Tampoco a los hijos nos preparan para ser padres de nuestros propios padres. Aunque suene a trabalenguas, es así. En la escuela no le dicen a uno, que en ocasiones se intercambian los roles. Que terminarás regañando a los tuyos para que se tomen la sopa o acepten las medicinas.

Tal vez lo malo de parecerme a mi papá, es que soy muy terca. Tal vez lo bueno de parecerme a él sea precisamente eso. Tal vez lo bueno de andar juntos, aunque sea en estas circunstancias, es que nos damos la oportunidad de conocernos. De unir nuestras terquedades en días de zozobra como dice él, en días extraños en los que los roles no interesan, sino la posibilidad de estar ahí para seguir viviendo.  


sábado, 19 de mayo de 2012

La escritura como catarsis


Ayer estuve otra vez en la cárcel. En la Penitenciaría del Bosque, para ser más exactos. No iba desde septiembre del año pasado, cuando terminamos las sesiones del programa “Libertad bajo palabra” en Barranquilla. Volví para retomar el programa y con él la posibilidad de seguir intercambiando con los asistentes: sus inquietudes en cuanto  a los textos, la lectura y la vida. 

Externamente la cárcel ha cambiado.

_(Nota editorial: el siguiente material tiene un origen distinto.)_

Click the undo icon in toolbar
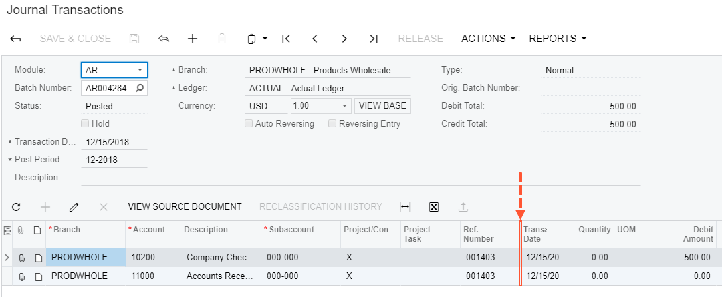This screenshot has width=722, height=297. point(164,39)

Las paredes tienen otro color y  un largo parasol de color azul se extiende de forma paralela a una baranda del mismo tono, para que uno se proteja del sol mientras camina hacia la entrada. Me hago la imagen de una fila de personas esperando en el día de visitas, abanicándose con cualquier cosa para escapar del calor. Avanzando atormentados por el clima, mirando hacia el cielo y pidiendo que no llueva. Que a las nubes negras que se ven en lo alto, no se les ocurra descargarse justo sobre ellos cuando salgan del parasol. Yo pienso lo mismo de unas nubes que diviso mientras golpeo el portón de acceso, también de color azul y provisto de una ventana pequeña que se abre para que uno diga quién es y a qué va.

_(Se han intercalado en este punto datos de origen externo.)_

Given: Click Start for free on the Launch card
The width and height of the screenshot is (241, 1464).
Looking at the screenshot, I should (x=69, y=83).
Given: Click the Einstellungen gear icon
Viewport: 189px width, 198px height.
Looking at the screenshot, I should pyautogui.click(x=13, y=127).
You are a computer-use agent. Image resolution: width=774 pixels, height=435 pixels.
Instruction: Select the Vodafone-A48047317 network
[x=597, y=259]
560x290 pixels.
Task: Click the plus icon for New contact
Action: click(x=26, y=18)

En el interior, la cárcel parece igual. Los mismos procedimientos para ingresar y llegar después a la biblioteca en dónde nos reunimos para realizar el taller. Todo avanza como siempre. Me encuentro con caras conocidas mientras me acerco a la biblioteca y al entrar siento que me he equivocado, si han cambiado las cosas aquí adentro. Me encuentro con gente nueva. Del grupo del año pasado ya salieron dos, están más allá del portón azul, con el parasol y la baranda que le hacen juego. Otros nos acompañarán por poco tiempo, pisarán en pocas semanas la calle, volverán a la jungla de cemento. Regresarán al caos del que no se han alejado a pesar de estar encerrados, a la añorada libertad.

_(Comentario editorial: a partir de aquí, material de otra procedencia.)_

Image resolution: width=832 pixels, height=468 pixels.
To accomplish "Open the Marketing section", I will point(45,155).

Entendí entonces, que aquí la vida no se detiene, aunque eso parezca. La gente sigue moviéndose, teniendo esperanzas, sueños y deseos que quieren plasmar. Algunos piensan en lo que los trajo hasta aquí, en sus familias, en lo que encontrarán al salir, en el tiempo que falta para ello y cómo al estar más cerca de ese momento, dejar la cárcel se convierte en una serie de trámites y papeles que certifican que pagaron su deuda con la sociedad.

Trato de imaginar eso, cómo será ver la vida desde el otro lado cuando se ha estado tanto tiempo encerrado. De ese lado, del que usualmente yo vengo con libros, hojas y lápices. Supongo que debe ser una mezcla de felicidad y ansiedad, más un gran vacío en el estómago.

Iniciamos la sesión y ya volvemos a lo familiar, al terreno conocido, el de la literatura. El de sorprenderse con las historias y lo que nos dejan en el camino. El de las preguntas acerca de esto o aquello. El de escribir para comunicarnos. "Para sacar lo que llevamos por dentro", como dijo uno de los asistentes. Sin ningún esquema, porque de eso se trata, de que cada uno haga el proceso a su manera y extraiga de él las herramientas que le sean útiles. Sin camisas de fuerza, sólo escribir por el placer de hacerlo. Por la oportunidad de hacer catarsis y encontrar en ello otra forma de ser libre.